The asset management arm of one of the Top 10 Swiss Banks uses GAIN Quant DB to industrialize the data preparation activities of its “quants” research team, by automating the aggregation of index and market data from multiple sources (using the Thomson Reuters QA offering that includes DataStream, IBES, Worldscope as well as MSCI indices) to feed MatLab, the portfolio modelling application.
Quantitative Analysts – also called “quants” – design and implement complex models to create new investment strategies. The process involves the capture and preparation of large volumes of time-series from various sources to research and back-test. The goal is to validate the models. The data preparation is a crucial step to guarantee the best possible accuracy of the data underlying of new quantitative models before new funds are launched.

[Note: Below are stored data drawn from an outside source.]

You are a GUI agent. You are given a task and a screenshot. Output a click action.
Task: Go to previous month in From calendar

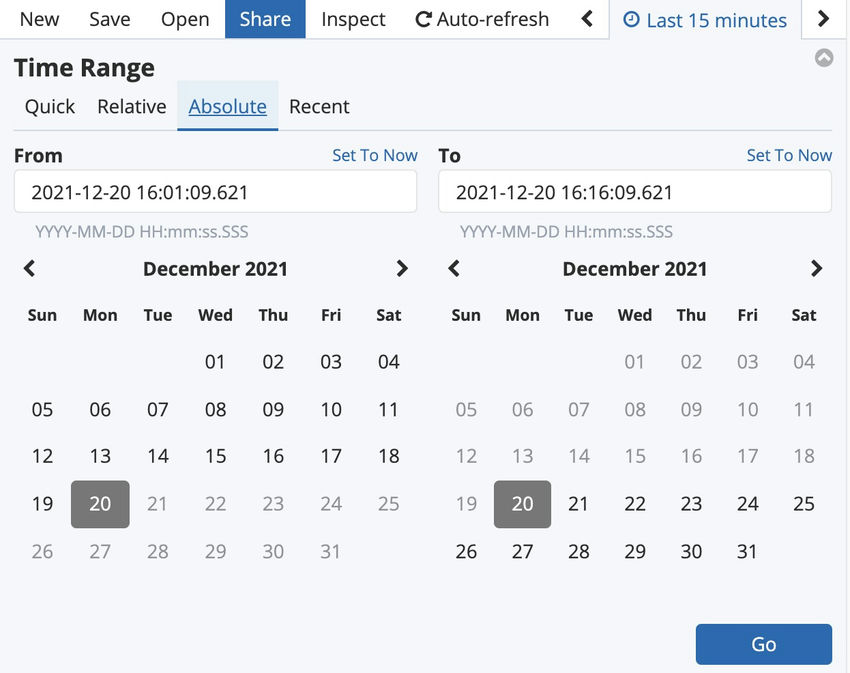click(x=30, y=268)
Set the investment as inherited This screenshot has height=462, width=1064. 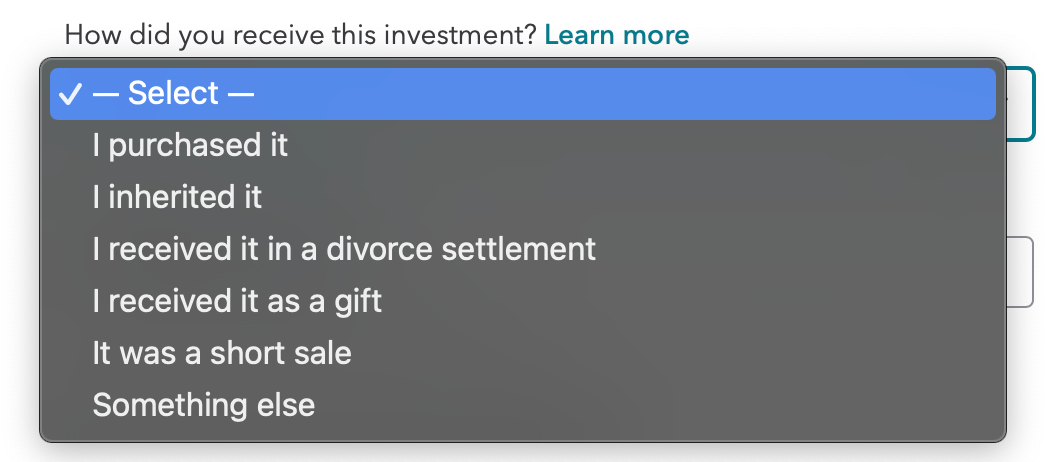[177, 198]
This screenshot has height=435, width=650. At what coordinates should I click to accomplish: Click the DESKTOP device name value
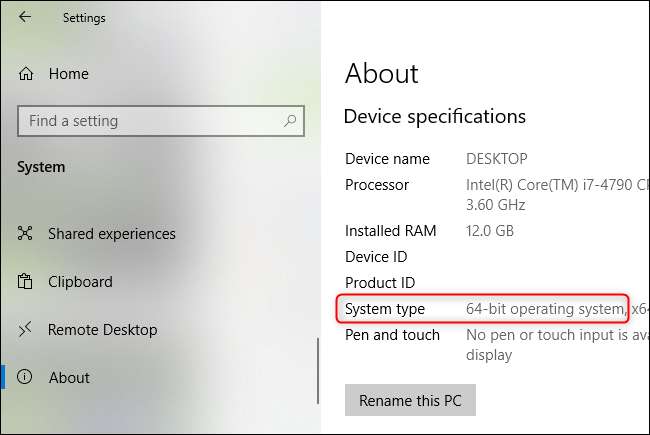(x=497, y=159)
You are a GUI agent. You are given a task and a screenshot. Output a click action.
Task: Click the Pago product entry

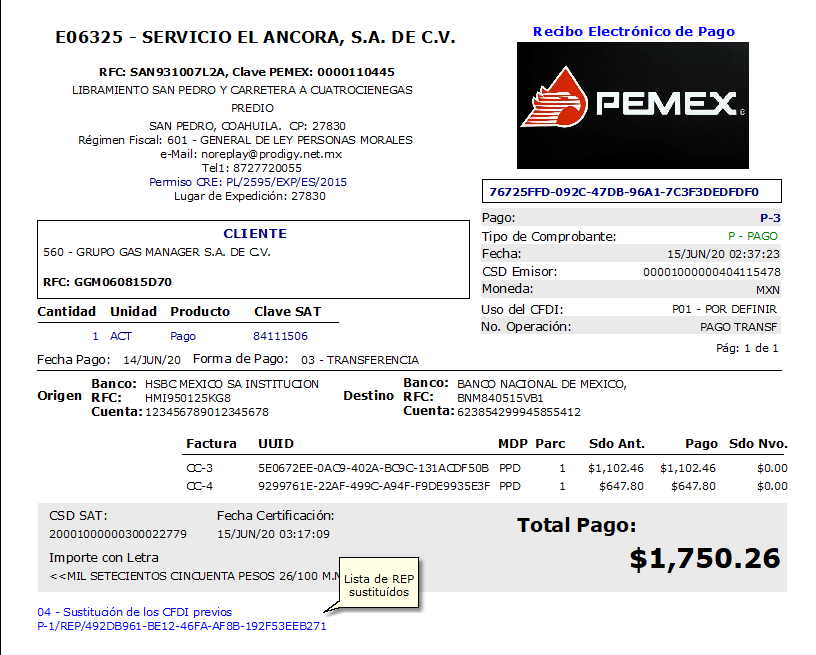pos(183,336)
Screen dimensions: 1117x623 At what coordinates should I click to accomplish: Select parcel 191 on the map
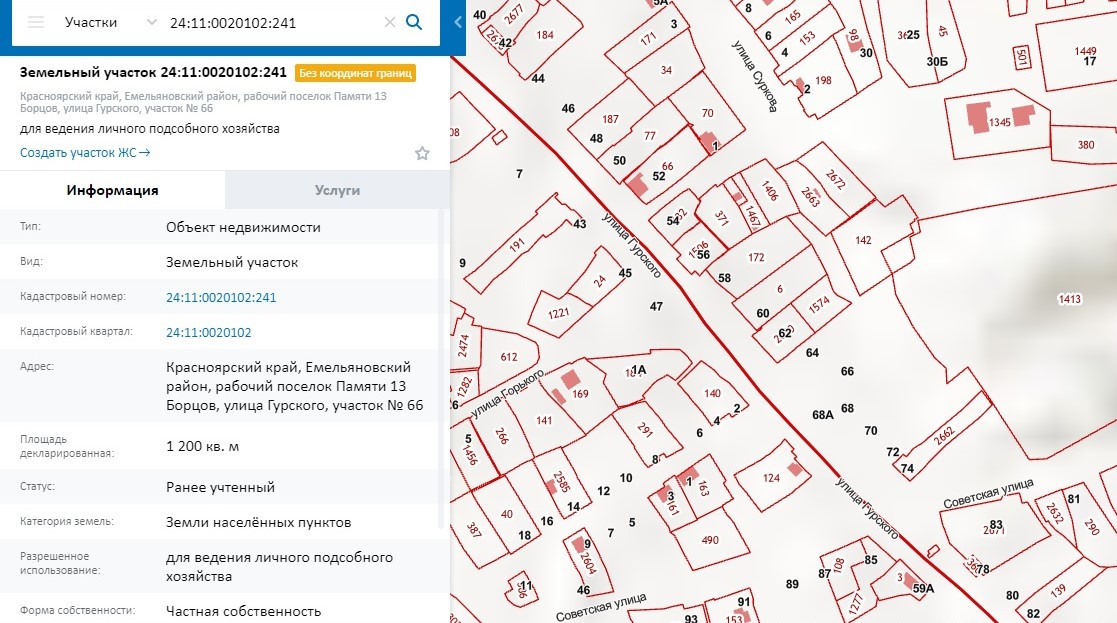(x=517, y=244)
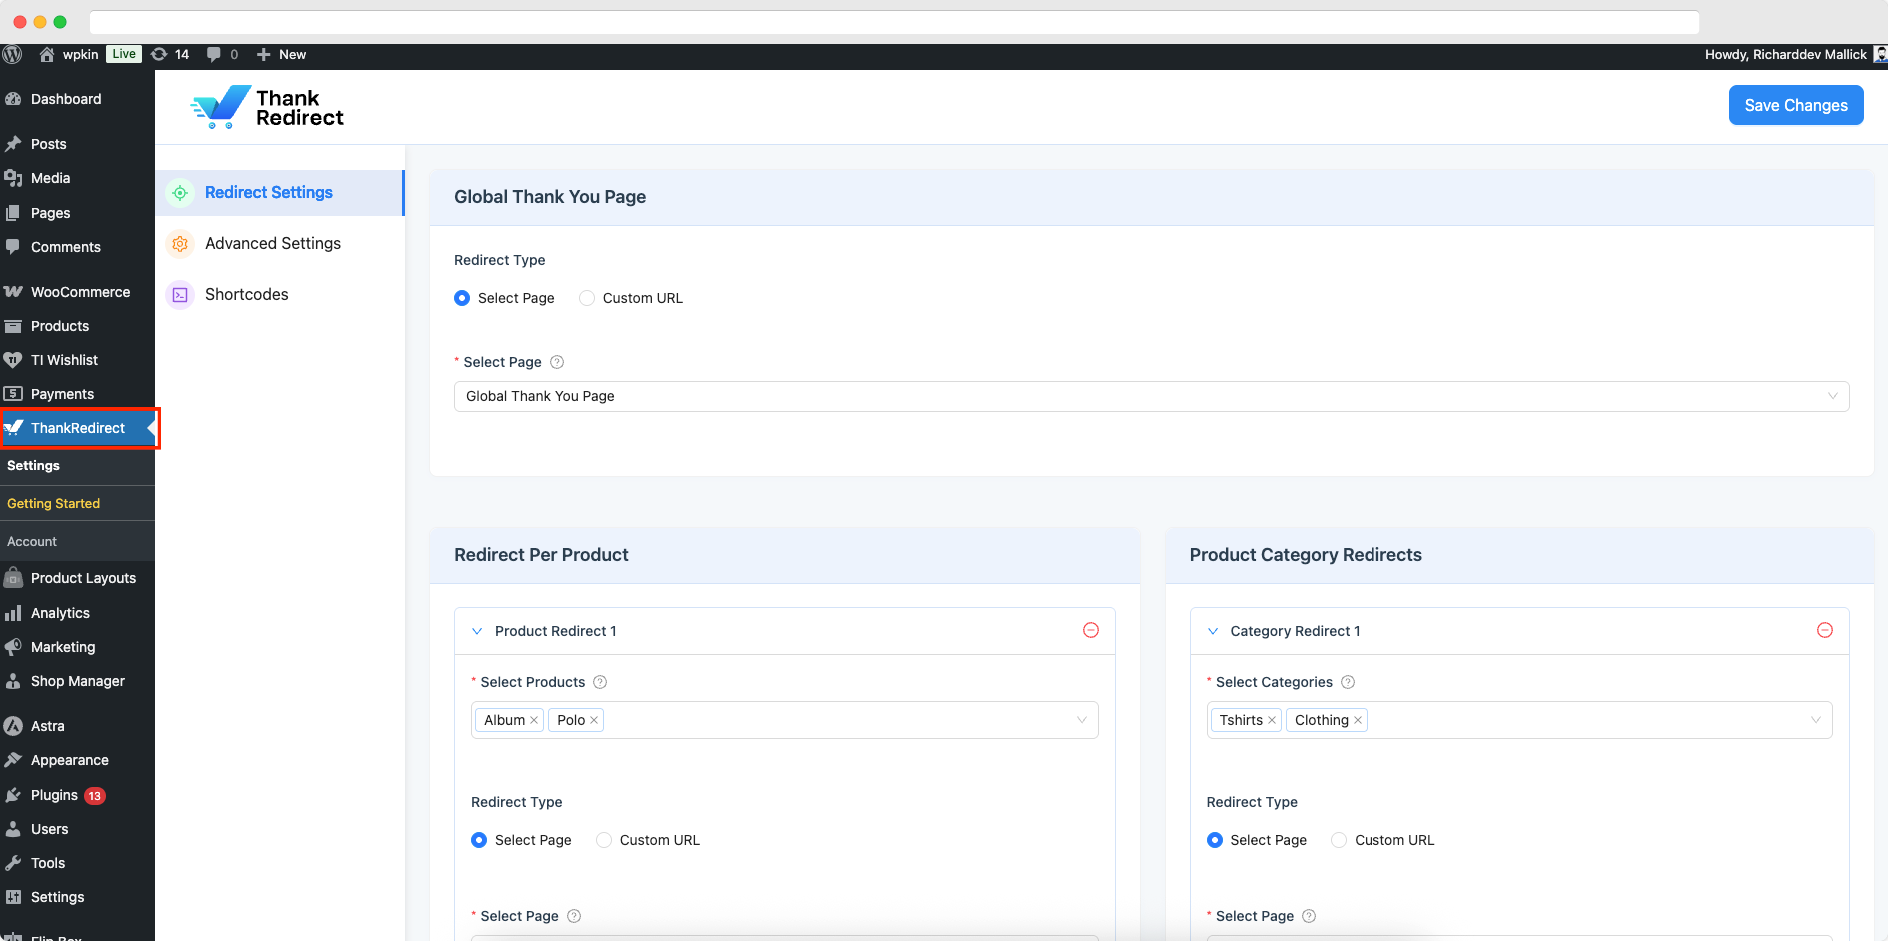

In many Asset Management companies , each quant is developing its own tools, scripts, databases, spreadsheets, and this data preparation work has historically been manually intensive, time-consuming, error-prone and not fully documented.
In worst cases, the know-how on the datasets and tools leaves upon individual’s departure, leading to a high operational risk for the institution. Successful Quants are valuable and can be headhunted by the competition – together with the know-how, the tools and the data they have been using to develop their models on their desks. Institutional investors increasingly demand for more professionalism in quantitative investment, still perceived as a lucrative but secretive area of asset management.
The client needed to automate the data preparation activities. “We needed a powerful solution enabling us to easily aggregate index and market data from multiple sources including Thomson Reuters QA Direct as well as MSCI and Bloomberg to feed MatLab. AIM Software’s GAIN Quant DB was the perfect match” says the Head of Investment Management of the firm.